Long pink hair was pulled back in a long, messy pony tail, dirt and blood marred her perfect pale skin, her body was much to thin but scars marred her arms from what I could see, her full bottom lip was chapped from her picking at it while her top lip-only slightly thinner- sported a cut that was crusted over with dry blood. Her light blue eyes were sunken and tired looking, screaming so many things no person should have in their eyes. But...they were glimmering with tears now as she looked at me, her lips parting with wonder as her pink brows twitched gently, the blazing red 03 on her right (A/N: It's my right, sorry!) upper arm.

"Rin! Oh my god Rin! Where the ultimate fuck have you been?!" Luka's voice was a whisper as she dropped the gun grabbing my upper arms before checking my right arm looking at my own blazing red 02 there before she hugged me tight.
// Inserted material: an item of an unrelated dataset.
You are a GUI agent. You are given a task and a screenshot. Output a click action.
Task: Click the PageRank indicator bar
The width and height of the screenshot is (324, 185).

My breasts pressed to hers making be blush but I threw my arms back around her in response, after all how could I not hug her back? I couldn't speak back, I couldn't force words out, my throat was much to tight and before she could say another thing all the tears, sobs and screams I held in me for five solid years poured out and I screamed, I sobbed, I cried, I shook and spasmed with all these overwhelming emotions and Luka held me tight through all of it. She didn't murmur assurances, she didn't make promises things would be okay like she used too when I'd been crying and hurt, she just held me ever so tightly as her dirty hand moved up and stroked my hair softly as I sobbed loudly.

I didn't want to let her go, I didn't want to wake up and ind that this was all just some sort of cruel dream, that everything was a dream, but as Luka pressed her lips to the top of my head, the way the interior of the car warmed with the slowly rising sun and my skin pressed to the material of the seat and the seatbelt pressing against the front of my body, I knew it wasn't a dream. All that mattered now was that I wasn't alone. I had Luka now, so I wouldn't be alone again. I didn't need to be when I had her. At least..I hope I wouldn't be alone again.